▶ [Aufgabe] Gib sämtliche Zeilen der folgenden Einträge als nummerierte Liste aus und lass Leerzeilen weg.

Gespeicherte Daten
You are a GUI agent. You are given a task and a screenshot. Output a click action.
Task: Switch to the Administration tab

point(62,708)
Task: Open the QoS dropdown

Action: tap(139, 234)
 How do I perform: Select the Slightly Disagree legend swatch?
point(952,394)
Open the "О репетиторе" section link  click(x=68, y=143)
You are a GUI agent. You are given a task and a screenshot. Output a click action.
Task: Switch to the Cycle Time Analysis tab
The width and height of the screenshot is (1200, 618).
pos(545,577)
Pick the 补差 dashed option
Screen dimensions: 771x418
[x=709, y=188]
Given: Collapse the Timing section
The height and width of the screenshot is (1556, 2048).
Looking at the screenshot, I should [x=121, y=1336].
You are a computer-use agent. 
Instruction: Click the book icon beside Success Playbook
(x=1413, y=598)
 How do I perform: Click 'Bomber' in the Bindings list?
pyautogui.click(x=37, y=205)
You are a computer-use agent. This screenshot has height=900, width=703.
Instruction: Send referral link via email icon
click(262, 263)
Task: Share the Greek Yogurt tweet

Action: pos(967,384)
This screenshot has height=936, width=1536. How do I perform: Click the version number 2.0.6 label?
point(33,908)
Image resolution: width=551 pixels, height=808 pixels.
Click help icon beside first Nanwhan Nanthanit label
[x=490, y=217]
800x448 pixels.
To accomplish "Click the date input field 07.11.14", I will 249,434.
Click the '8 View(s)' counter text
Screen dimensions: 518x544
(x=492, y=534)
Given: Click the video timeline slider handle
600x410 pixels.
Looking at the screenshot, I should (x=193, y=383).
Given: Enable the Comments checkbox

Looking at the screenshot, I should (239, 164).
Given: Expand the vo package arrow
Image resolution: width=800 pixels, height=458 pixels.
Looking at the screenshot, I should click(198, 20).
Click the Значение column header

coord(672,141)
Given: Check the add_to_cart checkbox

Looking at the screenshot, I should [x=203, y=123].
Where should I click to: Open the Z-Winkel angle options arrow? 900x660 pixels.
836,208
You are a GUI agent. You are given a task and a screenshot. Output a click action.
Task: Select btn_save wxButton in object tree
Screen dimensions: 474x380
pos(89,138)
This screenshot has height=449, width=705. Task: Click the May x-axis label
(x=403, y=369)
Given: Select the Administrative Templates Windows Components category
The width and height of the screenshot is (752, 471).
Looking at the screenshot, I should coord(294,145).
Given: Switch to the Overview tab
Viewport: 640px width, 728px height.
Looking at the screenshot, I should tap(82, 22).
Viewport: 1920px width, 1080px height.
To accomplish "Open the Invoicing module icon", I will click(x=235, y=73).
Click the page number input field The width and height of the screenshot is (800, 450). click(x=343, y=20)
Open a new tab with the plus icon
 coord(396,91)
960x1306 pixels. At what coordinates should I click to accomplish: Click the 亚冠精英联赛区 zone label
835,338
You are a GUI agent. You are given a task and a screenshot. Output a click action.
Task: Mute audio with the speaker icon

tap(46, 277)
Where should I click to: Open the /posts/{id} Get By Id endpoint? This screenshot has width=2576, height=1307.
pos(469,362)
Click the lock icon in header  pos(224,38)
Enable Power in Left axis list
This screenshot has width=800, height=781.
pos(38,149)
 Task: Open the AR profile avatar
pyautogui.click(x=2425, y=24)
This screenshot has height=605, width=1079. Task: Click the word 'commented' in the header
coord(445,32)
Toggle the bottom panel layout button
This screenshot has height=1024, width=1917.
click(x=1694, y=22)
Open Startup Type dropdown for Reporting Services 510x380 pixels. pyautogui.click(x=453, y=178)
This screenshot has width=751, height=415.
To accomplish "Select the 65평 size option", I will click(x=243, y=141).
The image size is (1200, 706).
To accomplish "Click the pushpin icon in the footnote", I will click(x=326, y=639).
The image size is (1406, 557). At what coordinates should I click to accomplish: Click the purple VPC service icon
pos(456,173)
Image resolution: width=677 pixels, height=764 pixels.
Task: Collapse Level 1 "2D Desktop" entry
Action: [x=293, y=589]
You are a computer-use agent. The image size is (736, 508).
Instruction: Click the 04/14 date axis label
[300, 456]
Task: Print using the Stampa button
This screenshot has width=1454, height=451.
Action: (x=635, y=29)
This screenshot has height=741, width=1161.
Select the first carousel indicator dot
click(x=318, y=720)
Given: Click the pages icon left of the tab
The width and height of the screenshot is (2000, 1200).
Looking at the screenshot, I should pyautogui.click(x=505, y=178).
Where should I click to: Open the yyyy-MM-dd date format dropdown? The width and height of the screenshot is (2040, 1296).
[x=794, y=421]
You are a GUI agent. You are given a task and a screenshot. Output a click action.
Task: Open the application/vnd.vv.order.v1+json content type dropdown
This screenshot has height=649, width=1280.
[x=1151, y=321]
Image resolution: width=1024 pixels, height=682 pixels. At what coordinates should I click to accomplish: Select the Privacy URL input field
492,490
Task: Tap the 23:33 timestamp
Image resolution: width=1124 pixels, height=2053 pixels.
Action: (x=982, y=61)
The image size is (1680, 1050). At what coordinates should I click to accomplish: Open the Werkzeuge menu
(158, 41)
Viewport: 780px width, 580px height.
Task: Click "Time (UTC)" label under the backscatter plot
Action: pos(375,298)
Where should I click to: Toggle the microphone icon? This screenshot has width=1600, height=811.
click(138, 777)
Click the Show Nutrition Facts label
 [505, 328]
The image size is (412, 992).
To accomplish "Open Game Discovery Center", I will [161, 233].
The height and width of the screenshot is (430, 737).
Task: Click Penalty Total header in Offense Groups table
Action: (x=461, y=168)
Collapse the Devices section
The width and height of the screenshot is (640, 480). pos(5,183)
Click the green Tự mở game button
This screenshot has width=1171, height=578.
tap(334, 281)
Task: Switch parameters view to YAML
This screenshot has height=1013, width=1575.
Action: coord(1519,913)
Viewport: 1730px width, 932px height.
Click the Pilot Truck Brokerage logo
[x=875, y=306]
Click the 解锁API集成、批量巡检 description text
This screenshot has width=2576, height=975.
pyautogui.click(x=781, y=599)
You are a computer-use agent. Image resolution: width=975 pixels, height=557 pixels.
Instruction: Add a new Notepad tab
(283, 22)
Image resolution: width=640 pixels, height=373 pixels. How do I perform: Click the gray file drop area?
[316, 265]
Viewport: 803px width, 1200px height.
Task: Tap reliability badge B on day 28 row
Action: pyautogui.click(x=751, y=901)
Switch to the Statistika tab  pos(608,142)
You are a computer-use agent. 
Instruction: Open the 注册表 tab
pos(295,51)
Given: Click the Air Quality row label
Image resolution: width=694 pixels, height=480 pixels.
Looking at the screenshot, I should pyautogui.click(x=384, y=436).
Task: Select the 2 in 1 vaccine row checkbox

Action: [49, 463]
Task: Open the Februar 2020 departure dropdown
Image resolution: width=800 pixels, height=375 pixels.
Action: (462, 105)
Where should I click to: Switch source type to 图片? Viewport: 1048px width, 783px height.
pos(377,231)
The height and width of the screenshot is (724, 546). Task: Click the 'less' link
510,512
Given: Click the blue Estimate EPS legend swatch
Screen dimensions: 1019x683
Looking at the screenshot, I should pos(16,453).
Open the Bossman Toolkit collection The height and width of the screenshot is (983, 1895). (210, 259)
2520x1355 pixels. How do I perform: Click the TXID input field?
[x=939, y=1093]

▶ [Lösung]
1. You are a GUI agent. You are given a task and a screenshot. Output a click action.
2. Task: Switch to the Administration tab
3. point(62,708)
4. Task: Open the QoS dropdown
5. Action: tap(139, 234)
6.  How do I perform: Select the Slightly Disagree legend swatch?
7. point(952,394)
8. Open the "О репетиторе" section link  click(x=68, y=143)
9. You are a GUI agent. You are given a task and a screenshot. Output a click action.
10. Task: Switch to the Cycle Time Analysis tab
11. The width and height of the screenshot is (1200, 618).
12. pos(545,577)
13. Pick the 补差 dashed option
14. Screen dimensions: 771x418
15. [x=709, y=188]
16. Given: Collapse the Timing section
17. The height and width of the screenshot is (1556, 2048).
18. Looking at the screenshot, I should [x=121, y=1336].
19. You are a computer-use agent. 
20. Instruction: Click the book icon beside Success Playbook
21. (x=1413, y=598)
22.  How do I perform: Click 'Bomber' in the Bindings list?
23. pyautogui.click(x=37, y=205)
24. You are a computer-use agent. This screenshot has height=900, width=703.
25. Instruction: Send referral link via email icon
26. click(262, 263)
27. Task: Share the Greek Yogurt tweet
28. Action: pos(967,384)
29. This screenshot has height=936, width=1536. How do I perform: Click the version number 2.0.6 label?
30. point(33,908)
31. Image resolution: width=551 pixels, height=808 pixels.
32. Click help icon beside first Nanwhan Nanthanit label
33. [x=490, y=217]
34. 800x448 pixels.
35. To accomplish "Click the date input field 07.11.14", I will 249,434.
36. Click the '8 View(s)' counter text
37. Screen dimensions: 518x544
38. (x=492, y=534)
39. Given: Click the video timeline slider handle
40. 600x410 pixels.
41. Looking at the screenshot, I should (x=193, y=383).
42. Given: Enable the Comments checkbox
43. Looking at the screenshot, I should (239, 164).
44. Given: Expand the vo package arrow
45. Image resolution: width=800 pixels, height=458 pixels.
46. Looking at the screenshot, I should click(198, 20).
47. Click the Значение column header
48. coord(672,141)
49. Given: Check the add_to_cart checkbox
50. Looking at the screenshot, I should [x=203, y=123].
51. Where should I click to: Open the Z-Winkel angle options arrow? 900x660 pixels.
52. 836,208
53. You are a GUI agent. You are given a task and a screenshot. Output a click action.
54. Task: Select btn_save wxButton in object tree
55. Screen dimensions: 474x380
56. pos(89,138)
57. This screenshot has height=449, width=705. Task: Click the May x-axis label
58. (x=403, y=369)
59. Given: Select the Administrative Templates Windows Components category
60. The width and height of the screenshot is (752, 471).
61. Looking at the screenshot, I should coord(294,145).
62. Given: Switch to the Overview tab
63. Viewport: 640px width, 728px height.
64. Looking at the screenshot, I should tap(82, 22).
65. Viewport: 1920px width, 1080px height.
66. To accomplish "Open the Invoicing module icon", I will click(x=235, y=73).
67. Click the page number input field The width and height of the screenshot is (800, 450). click(x=343, y=20)
68. Open a new tab with the plus icon
69.  coord(396,91)
70. 960x1306 pixels. At what coordinates should I click to accomplish: Click the 亚冠精英联赛区 zone label
71. 835,338
72. You are a GUI agent. You are given a task and a screenshot. Output a click action.
73. Task: Mute audio with the speaker icon
74. tap(46, 277)
75. Where should I click to: Open the /posts/{id} Get By Id endpoint? This screenshot has width=2576, height=1307.
76. pos(469,362)
77. Click the lock icon in header  pos(224,38)
78. Enable Power in Left axis list
79. This screenshot has width=800, height=781.
80. pos(38,149)
81.  Task: Open the AR profile avatar
82. pyautogui.click(x=2425, y=24)
83. This screenshot has height=605, width=1079. Task: Click the word 'commented' in the header
84. coord(445,32)
85. Toggle the bottom panel layout button
86. This screenshot has height=1024, width=1917.
87. click(x=1694, y=22)
88. Open Startup Type dropdown for Reporting Services 510x380 pixels. pyautogui.click(x=453, y=178)
89. This screenshot has width=751, height=415.
90. To accomplish "Select the 65평 size option", I will click(x=243, y=141).
91. The image size is (1200, 706).
92. To accomplish "Click the pushpin icon in the footnote", I will click(x=326, y=639).
93. The image size is (1406, 557). At what coordinates should I click to accomplish: Click the purple VPC service icon
94. pos(456,173)
95. Image resolution: width=677 pixels, height=764 pixels.
96. Task: Collapse Level 1 "2D Desktop" entry
97. Action: [x=293, y=589]
98. You are a computer-use agent. The image size is (736, 508).
99. Instruction: Click the 04/14 date axis label
100. [300, 456]
101. Task: Print using the Stampa button
102. This screenshot has width=1454, height=451.
103. Action: (x=635, y=29)
104. This screenshot has height=741, width=1161.
105. Select the first carousel indicator dot
106. click(x=318, y=720)
107. Given: Click the pages icon left of the tab
108. The width and height of the screenshot is (2000, 1200).
109. Looking at the screenshot, I should pyautogui.click(x=505, y=178).
110. Where should I click to: Open the yyyy-MM-dd date format dropdown? The width and height of the screenshot is (2040, 1296).
111. [x=794, y=421]
112. You are a GUI agent. You are given a task and a screenshot. Output a click action.
113. Task: Open the application/vnd.vv.order.v1+json content type dropdown
114. This screenshot has height=649, width=1280.
115. [x=1151, y=321]
116. Image resolution: width=1024 pixels, height=682 pixels. At what coordinates should I click to accomplish: Select the Privacy URL input field
117. 492,490
118. Task: Tap the 23:33 timestamp
119. Image resolution: width=1124 pixels, height=2053 pixels.
120. Action: (x=982, y=61)
121. The image size is (1680, 1050). At what coordinates should I click to accomplish: Open the Werkzeuge menu
122. (158, 41)
123. Viewport: 780px width, 580px height.
124. Task: Click "Time (UTC)" label under the backscatter plot
125. Action: pos(375,298)
126. Where should I click to: Toggle the microphone icon? This screenshot has width=1600, height=811.
127. click(138, 777)
128. Click the Show Nutrition Facts label
129.  [505, 328]
130. The image size is (412, 992).
131. To accomplish "Open Game Discovery Center", I will [161, 233].
132. The height and width of the screenshot is (430, 737).
133. Task: Click Penalty Total header in Offense Groups table
134. Action: (x=461, y=168)
135. Collapse the Devices section
136. The width and height of the screenshot is (640, 480). pos(5,183)
137. Click the green Tự mở game button
138. This screenshot has width=1171, height=578.
139. tap(334, 281)
140. Task: Switch parameters view to YAML
141. This screenshot has height=1013, width=1575.
142. Action: coord(1519,913)
143. Viewport: 1730px width, 932px height.
144. Click the Pilot Truck Brokerage logo
145. [x=875, y=306]
146. Click the 解锁API集成、批量巡检 description text
147. This screenshot has width=2576, height=975.
148. pyautogui.click(x=781, y=599)
149. You are a computer-use agent. Image resolution: width=975 pixels, height=557 pixels.
150. Instruction: Add a new Notepad tab
151. (283, 22)
152. Image resolution: width=640 pixels, height=373 pixels. How do I perform: Click the gray file drop area?
153. [316, 265]
154. Viewport: 803px width, 1200px height.
155. Task: Tap reliability badge B on day 28 row
156. Action: pyautogui.click(x=751, y=901)
157. Switch to the Statistika tab  pos(608,142)
158. You are a computer-use agent. 
159. Instruction: Open the 注册表 tab
160. pos(295,51)
161. Given: Click the Air Quality row label
162. Image resolution: width=694 pixels, height=480 pixels.
163. Looking at the screenshot, I should pyautogui.click(x=384, y=436).
164. Task: Select the 2 in 1 vaccine row checkbox
165. Action: [49, 463]
166. Task: Open the Februar 2020 departure dropdown
167. Image resolution: width=800 pixels, height=375 pixels.
168. Action: (462, 105)
169. Where should I click to: Switch source type to 图片? Viewport: 1048px width, 783px height.
170. pos(377,231)
171. The height and width of the screenshot is (724, 546). Task: Click the 'less' link
172. 510,512
173. Given: Click the blue Estimate EPS legend swatch
174. Screen dimensions: 1019x683
175. Looking at the screenshot, I should pos(16,453).
176. Open the Bossman Toolkit collection The height and width of the screenshot is (983, 1895). (210, 259)
177. 2520x1355 pixels. How do I perform: Click the TXID input field?
178. [x=939, y=1093]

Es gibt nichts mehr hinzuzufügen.